---------- DATASET RECORDS

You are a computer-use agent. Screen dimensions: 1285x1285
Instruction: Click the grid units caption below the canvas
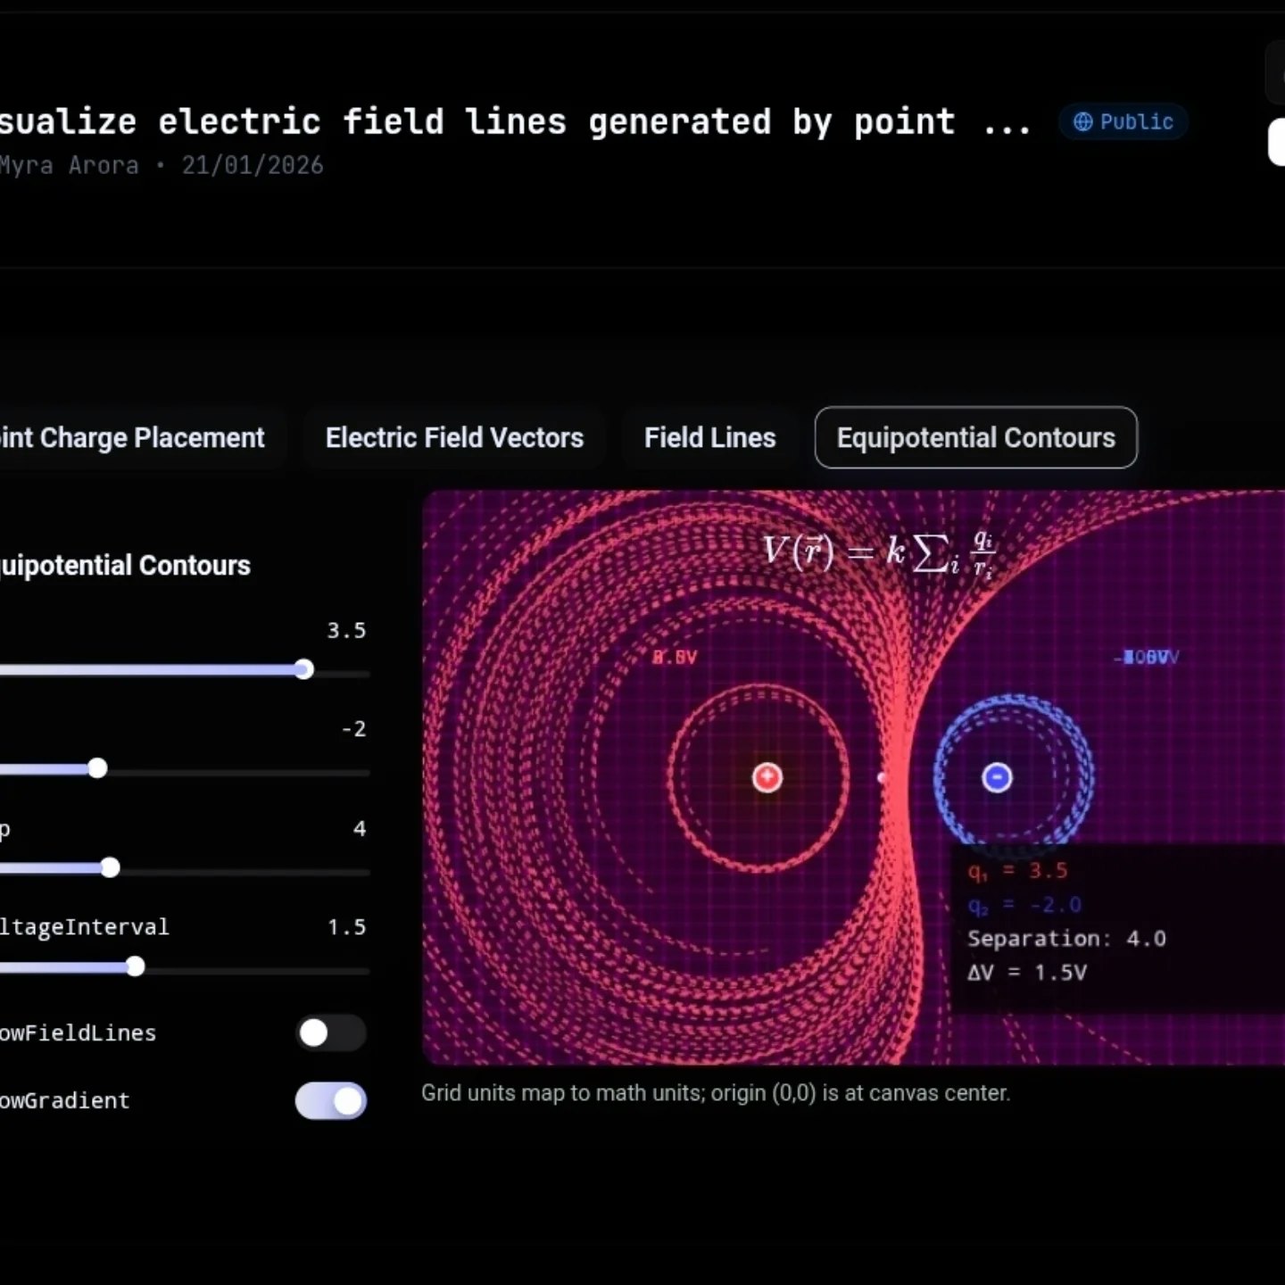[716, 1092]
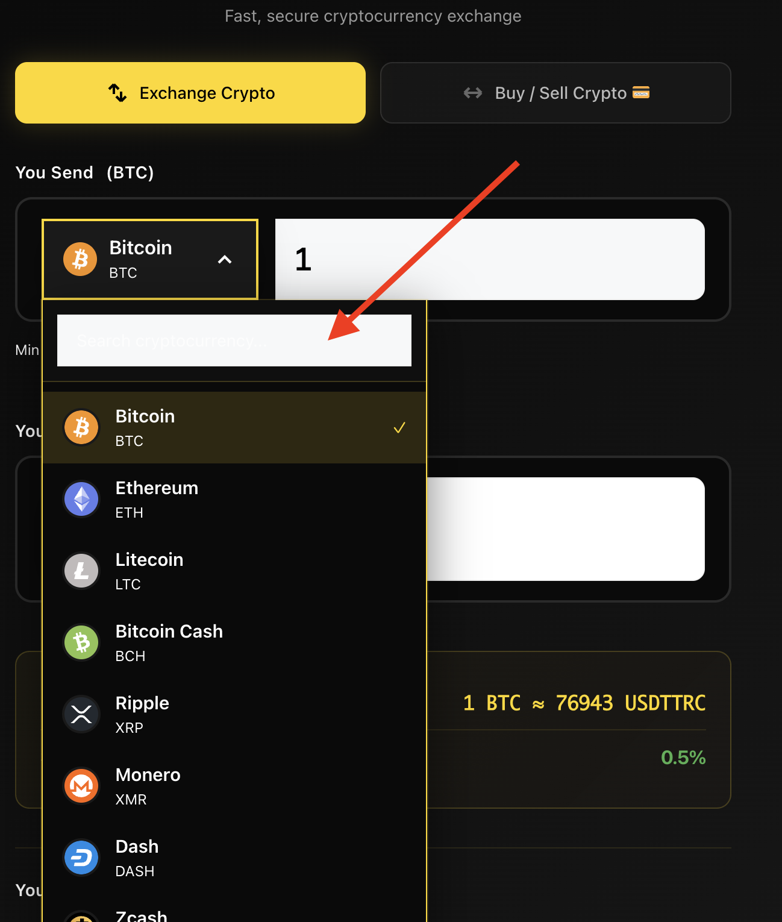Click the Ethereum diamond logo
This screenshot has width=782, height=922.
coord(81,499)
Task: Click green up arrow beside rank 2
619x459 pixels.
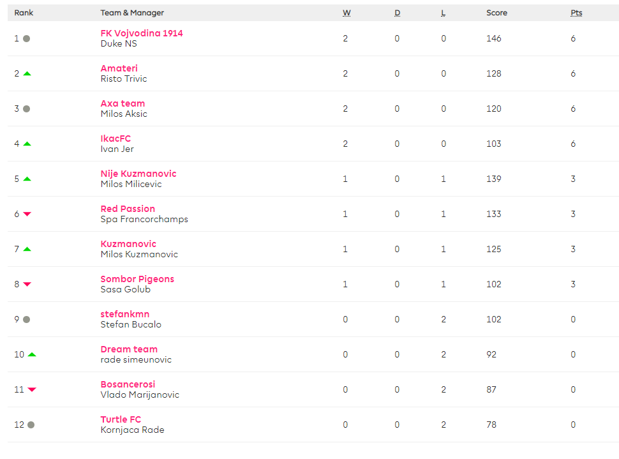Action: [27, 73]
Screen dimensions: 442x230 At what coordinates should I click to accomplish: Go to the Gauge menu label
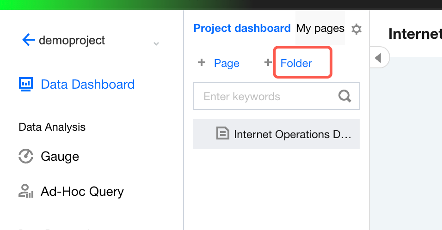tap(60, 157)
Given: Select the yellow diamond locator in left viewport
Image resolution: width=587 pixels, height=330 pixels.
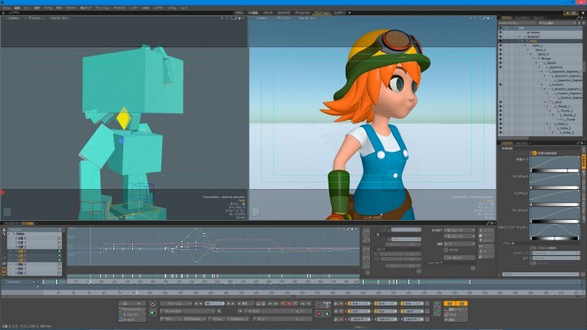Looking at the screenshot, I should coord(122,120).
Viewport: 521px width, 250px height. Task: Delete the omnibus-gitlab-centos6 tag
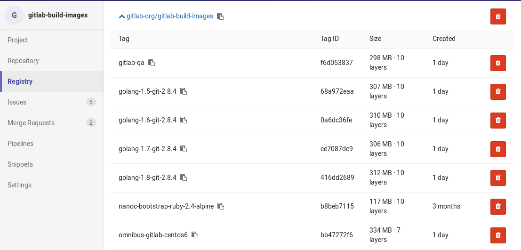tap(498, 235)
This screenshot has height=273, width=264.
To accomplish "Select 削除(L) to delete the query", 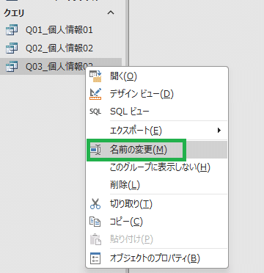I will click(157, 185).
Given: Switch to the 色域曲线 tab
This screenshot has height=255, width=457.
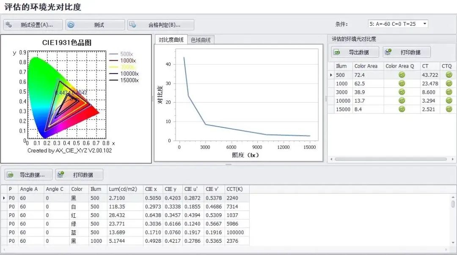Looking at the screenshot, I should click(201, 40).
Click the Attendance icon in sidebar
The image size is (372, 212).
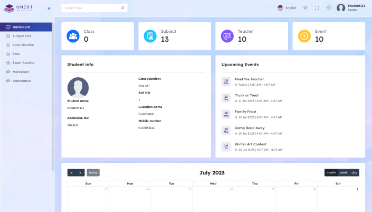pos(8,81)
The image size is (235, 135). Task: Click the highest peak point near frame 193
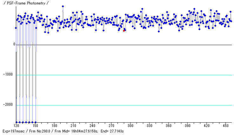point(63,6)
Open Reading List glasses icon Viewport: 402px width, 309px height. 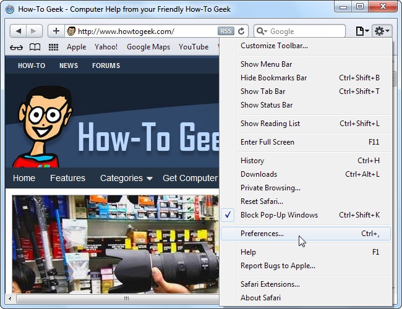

--------------------

## [WHAT YOU NEED TO DO]
Tally, across the records, each line that contains the word "Given", and answer with nothing except the count.

## [RESULT]
2